▶ ENTRIES SUPPLIED
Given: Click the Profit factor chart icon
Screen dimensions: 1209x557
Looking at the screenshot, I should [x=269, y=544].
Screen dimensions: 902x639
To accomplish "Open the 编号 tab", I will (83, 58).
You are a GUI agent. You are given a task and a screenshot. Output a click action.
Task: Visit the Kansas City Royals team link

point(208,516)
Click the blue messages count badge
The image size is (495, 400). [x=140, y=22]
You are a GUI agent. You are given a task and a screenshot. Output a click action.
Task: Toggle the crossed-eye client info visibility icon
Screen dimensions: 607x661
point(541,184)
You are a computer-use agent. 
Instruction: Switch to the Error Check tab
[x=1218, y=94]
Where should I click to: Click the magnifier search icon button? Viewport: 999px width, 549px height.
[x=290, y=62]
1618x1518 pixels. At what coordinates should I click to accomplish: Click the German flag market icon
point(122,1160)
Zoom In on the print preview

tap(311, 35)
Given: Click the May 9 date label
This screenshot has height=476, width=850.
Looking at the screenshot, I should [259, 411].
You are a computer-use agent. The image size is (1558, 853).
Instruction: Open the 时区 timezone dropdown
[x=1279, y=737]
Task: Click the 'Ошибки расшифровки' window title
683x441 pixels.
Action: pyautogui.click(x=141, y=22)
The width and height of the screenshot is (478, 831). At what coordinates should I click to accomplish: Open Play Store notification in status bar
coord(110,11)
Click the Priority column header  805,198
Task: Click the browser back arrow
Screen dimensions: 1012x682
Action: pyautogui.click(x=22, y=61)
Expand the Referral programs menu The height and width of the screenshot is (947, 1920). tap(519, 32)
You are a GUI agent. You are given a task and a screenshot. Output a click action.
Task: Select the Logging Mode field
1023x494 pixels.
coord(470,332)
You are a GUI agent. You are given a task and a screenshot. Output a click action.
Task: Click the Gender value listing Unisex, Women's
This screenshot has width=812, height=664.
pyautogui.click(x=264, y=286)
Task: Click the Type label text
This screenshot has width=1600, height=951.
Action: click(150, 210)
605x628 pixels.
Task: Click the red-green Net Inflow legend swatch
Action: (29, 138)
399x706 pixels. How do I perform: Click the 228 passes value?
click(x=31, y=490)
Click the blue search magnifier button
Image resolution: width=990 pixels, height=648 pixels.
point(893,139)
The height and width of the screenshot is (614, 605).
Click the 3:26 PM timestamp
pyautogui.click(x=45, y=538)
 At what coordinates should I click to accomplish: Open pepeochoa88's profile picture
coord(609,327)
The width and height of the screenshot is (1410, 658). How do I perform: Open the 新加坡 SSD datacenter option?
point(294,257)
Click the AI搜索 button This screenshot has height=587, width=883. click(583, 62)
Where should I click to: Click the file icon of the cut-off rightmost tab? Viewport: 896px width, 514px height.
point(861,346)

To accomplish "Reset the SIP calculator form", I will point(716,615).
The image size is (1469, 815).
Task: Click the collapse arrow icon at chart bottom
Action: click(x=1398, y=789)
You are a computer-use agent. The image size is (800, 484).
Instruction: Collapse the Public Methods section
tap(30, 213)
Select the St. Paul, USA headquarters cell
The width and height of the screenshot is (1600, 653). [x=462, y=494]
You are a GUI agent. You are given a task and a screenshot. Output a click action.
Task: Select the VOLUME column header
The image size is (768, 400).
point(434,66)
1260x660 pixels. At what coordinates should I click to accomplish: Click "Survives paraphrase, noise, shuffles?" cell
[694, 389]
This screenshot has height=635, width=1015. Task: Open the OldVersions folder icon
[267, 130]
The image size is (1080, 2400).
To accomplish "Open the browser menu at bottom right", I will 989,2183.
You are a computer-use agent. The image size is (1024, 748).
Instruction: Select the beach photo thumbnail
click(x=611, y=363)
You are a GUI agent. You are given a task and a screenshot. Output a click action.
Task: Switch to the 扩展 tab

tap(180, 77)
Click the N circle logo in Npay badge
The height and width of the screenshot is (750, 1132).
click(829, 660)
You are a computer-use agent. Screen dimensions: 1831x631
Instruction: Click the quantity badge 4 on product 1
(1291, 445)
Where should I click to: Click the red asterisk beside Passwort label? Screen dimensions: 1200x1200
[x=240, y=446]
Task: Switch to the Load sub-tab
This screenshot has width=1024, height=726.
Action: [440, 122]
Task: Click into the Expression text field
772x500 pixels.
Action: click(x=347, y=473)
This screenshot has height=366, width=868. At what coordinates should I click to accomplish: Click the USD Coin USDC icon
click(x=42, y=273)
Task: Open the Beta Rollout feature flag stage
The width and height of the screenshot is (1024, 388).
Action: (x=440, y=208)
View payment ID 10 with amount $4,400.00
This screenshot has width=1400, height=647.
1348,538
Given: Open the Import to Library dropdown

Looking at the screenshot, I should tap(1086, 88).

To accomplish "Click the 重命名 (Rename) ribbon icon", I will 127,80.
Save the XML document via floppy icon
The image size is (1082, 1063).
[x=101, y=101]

▶ PROBLEM
Where a line in the records above includes the string "field", show it.

▶ ANSWER SECTION
Task: Select the Logging Mode field
Task: Click into the Expression text field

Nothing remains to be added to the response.